An alternatively spliced miniexon alters the subcellular fate of the human asialoglycoprotein receptor H2 subunit. Endoplasmic reticulum retention and degradation or cell surface expression.

Two types of cDNAs encoding the H2 subunit of the human asialoglycoprotein receptor had been cloned, differing only by the presence (H2a) or absence (H2b) of a segment of 15 base pairs (bp), encoding five amino acids (Glu-Gly-His-Arg-Gly) immediately carboxylterminal (exoplasmic) to the single membrane-spanning segment. We have cloned and sequenced this region of the H2 gene and showed that the two H2 forms are alternatively spliced variants differing in the presence of a 15-bp miniexon.

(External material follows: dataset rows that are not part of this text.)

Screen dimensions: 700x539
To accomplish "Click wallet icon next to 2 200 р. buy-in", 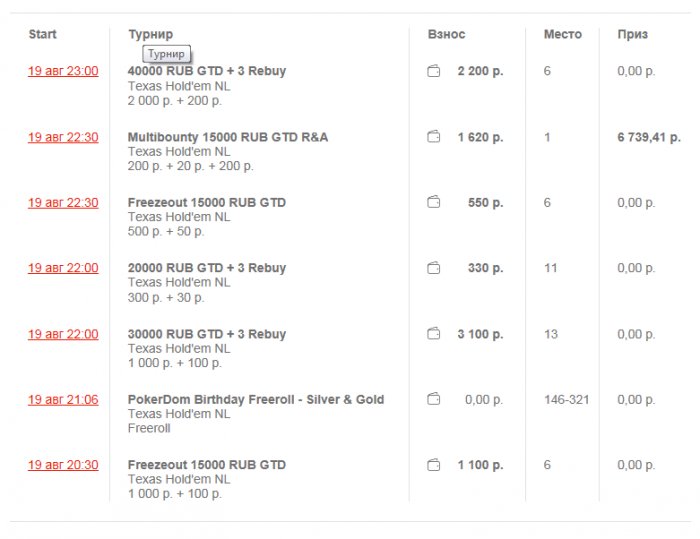I will (434, 71).

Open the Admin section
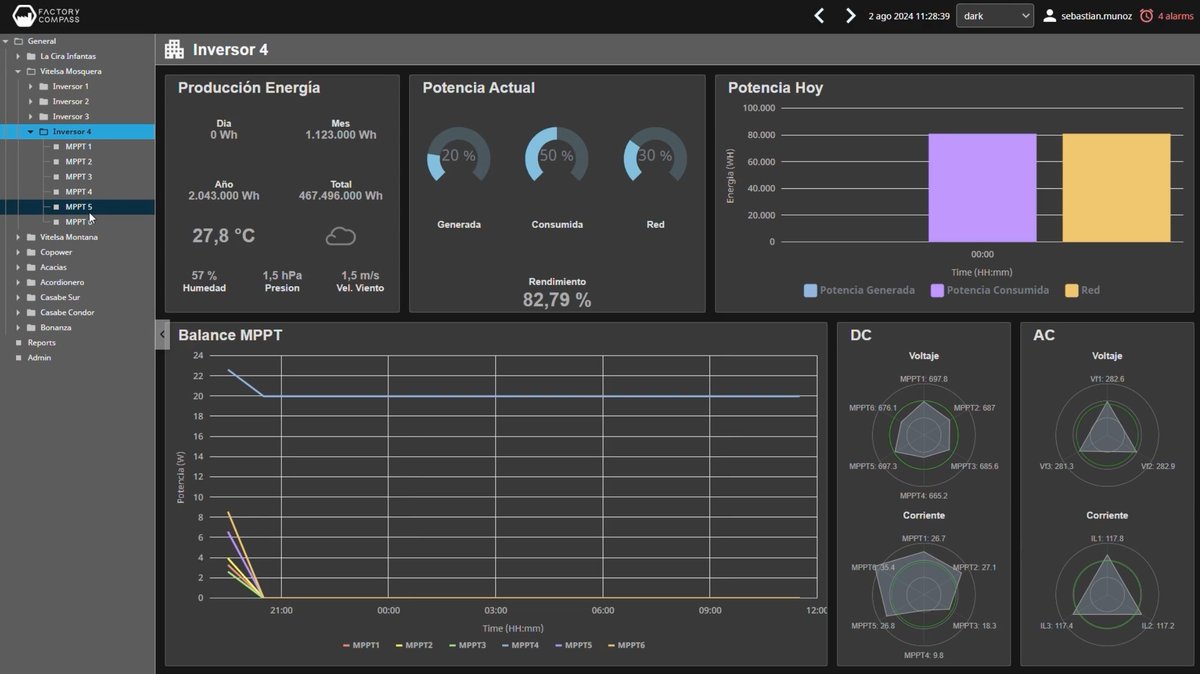pyautogui.click(x=38, y=357)
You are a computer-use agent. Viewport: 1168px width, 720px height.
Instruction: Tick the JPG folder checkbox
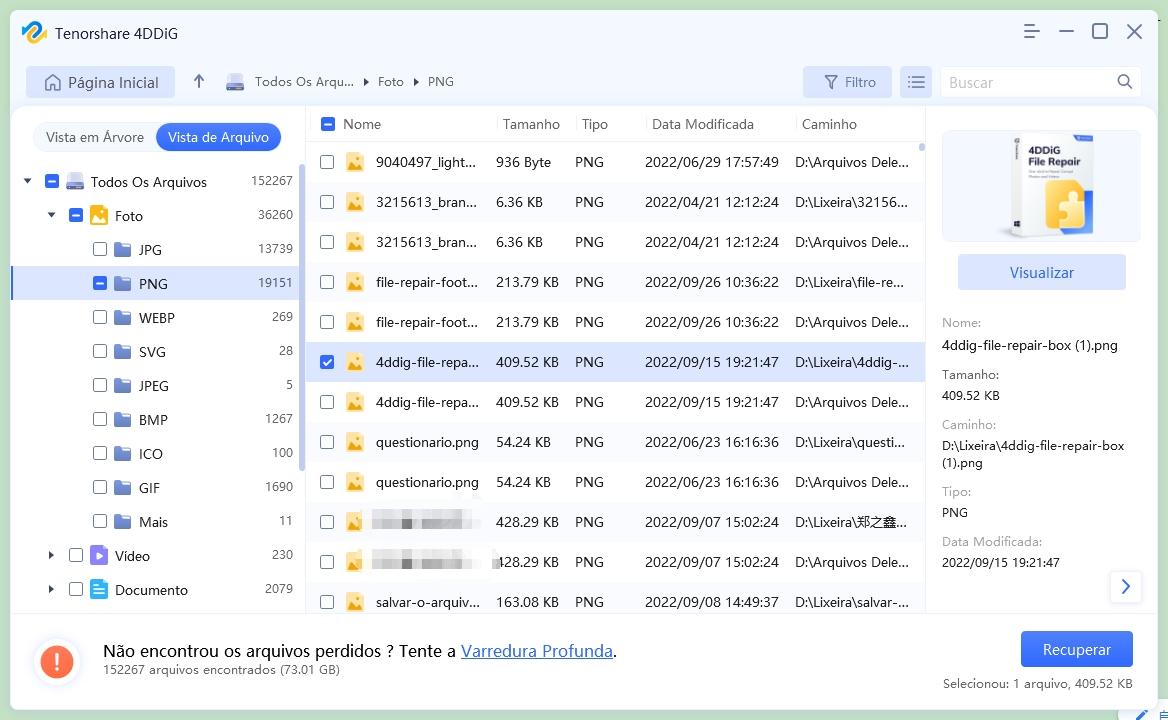pos(100,249)
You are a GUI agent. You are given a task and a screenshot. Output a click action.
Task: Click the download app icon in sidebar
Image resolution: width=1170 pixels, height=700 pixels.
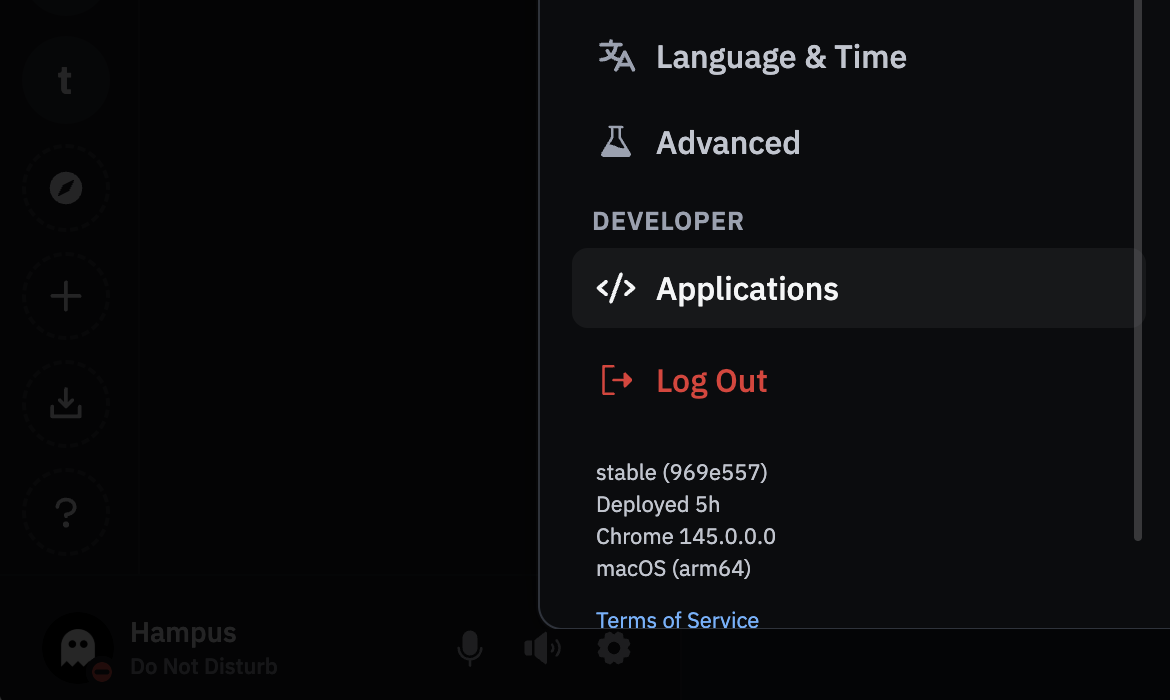66,404
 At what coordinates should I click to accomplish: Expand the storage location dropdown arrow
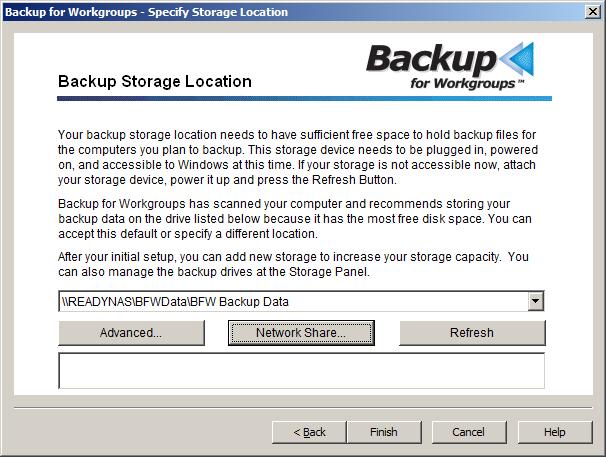point(536,301)
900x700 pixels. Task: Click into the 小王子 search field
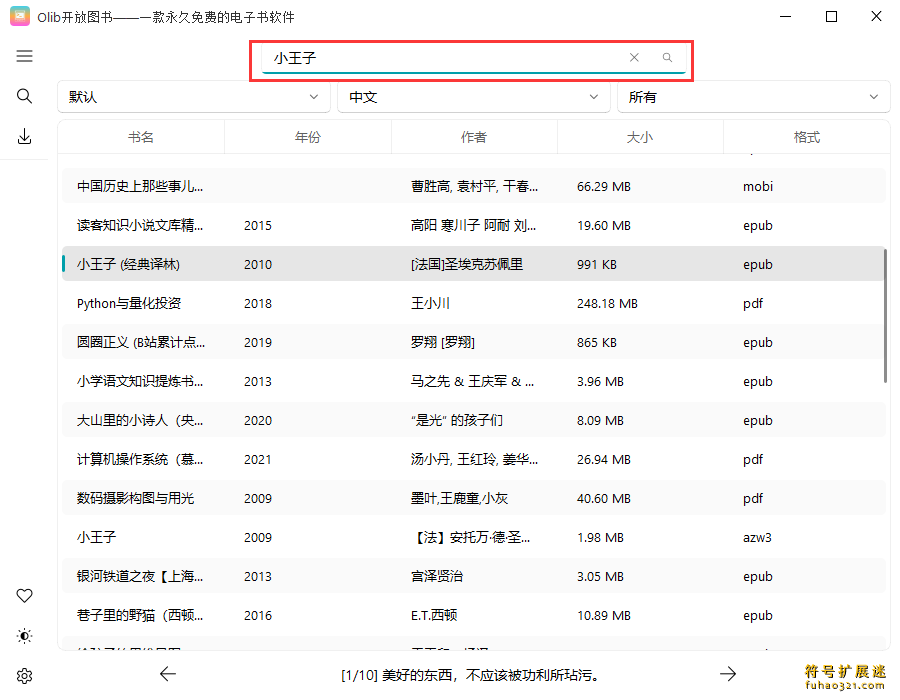click(440, 58)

Both H2 messenger RNAs were found in HepG2 cells, H2b accounting for about 92% of the H2 mRNAs. When expressed in NIH 3T3 cells without the H1 receptor subunit, the two-variant polypeptides exhibit different subcellular fates. H2a is completely retained in and degraded in the endoplasmic reticulum or a related pre-Golgi compartment. In contrast a substantial amount of H2b is processed by Golgi enzymes and reaches the cell surface. Thus, the sole difference determining the subcellular localization of the two forms if the five-amino acid insert in H2a. When a virion-packaged retroviral vector containing H2a cDNA infected 3T3 cells, 70% of the resulting clones expressed H2b and 30% H2a. Thus the 15-bp H2a miniexon can be spliced out, at least during the retrovirus life cycle.